Assistance with Your Questions
If you have any questions about your Plan, you should contact the Plan Administrator. If you have any questions about this statement or about your rights under ERISA, or if you need assistance in obtaining documents from the Plan Administrator, you should contact the nearest office of the Employee Benefits Security Administration, U.S. Department of Labor, listed in your telephone directory or the Division of Technical Assistance and Inquiries, Employee Benefits Security Administration, U.S. Department of Labor, 200 Constitution Avenue N.W., Washington, D.C. 20210. You may also obtain certain publications about your rights and responsibilities under ERISA by calling the publications hotline of the Employee Benefits Security Administration.
Addendum to the “Additional Summary Plan Description Information” included with your certificate of coverage or summary of benefits and effective for claims filed on or after April 1, 2018.
The regulations governing ERISA disability claims and appeals have been amended.
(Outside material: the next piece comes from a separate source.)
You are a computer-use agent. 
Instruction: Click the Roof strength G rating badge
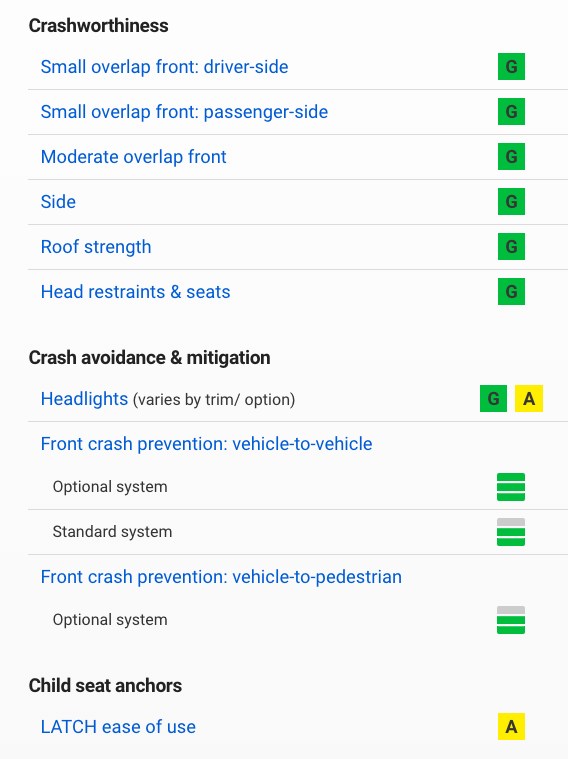point(511,247)
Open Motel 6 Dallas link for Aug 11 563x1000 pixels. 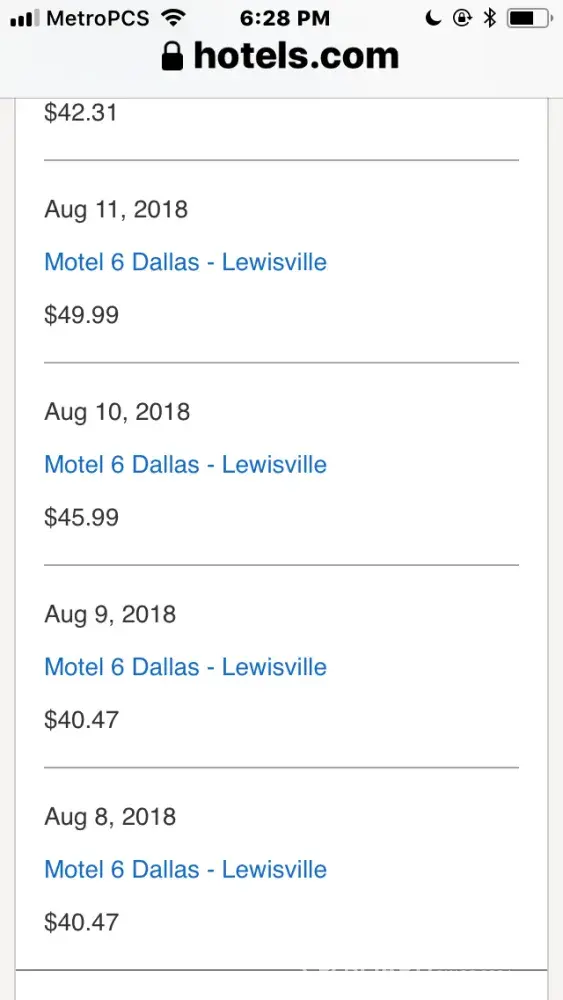[x=186, y=262]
The amended regulations apply to disability claims filed on or after April 1, 2018. To the extent the Additional Summary Plan Description Information included with your certificate of coverage or summary of benefits conflicts with these new requirements, these new rights and procedures will apply.
These new rights and procedures include:
Any cancellation or discontinuance of your disability coverage that has a retroactive effect will be treated as an adverse benefit determination, except in the case of failure to timely pay required premiums or contributions toward the cost of coverage.
If you live in a county with a significant population of non-English speaking persons, the plan will provide, in the non-English language(s), a statement of how to access oral and written language services in those languages.
For any adverse benefit determination, you will be provided with an explanation of the basis for disagreeing or not following the views of: (1) health care professionals who have treated you or vocational professionals who have evaluated you; (2) the advice of medical or vocational professionals obtained on behalf of the plan; and (3) any disability determination made by the Social Security Administration regarding you and presented to the plan by you.
For any adverse benefit determination, you will be given either the specific internal rules, guidelines, protocols, standards or other similar criteria of the plan relied upon in making that decision, or a statement that such rules, etc. do not exist.
Prior to a final decision being made on an appeal, you will have the opportunity to review and respond to any new or additional rationale or evidence considered, relied upon, or generated by the plan in connection with your claim.
If an adverse benefit determination is upheld on appeal, you will be given notice of any applicable contractual limitations period that applies to your right to bring legal proceedings and the calendar date on which that period expires.
Should the plan fail to establish or follow ERISA required disability claims procedures, you may be entitled to pursue legal remedies under section 502(a) of the Act without exhausting your administrative remedies, as more completely set forth in section 503-1(l).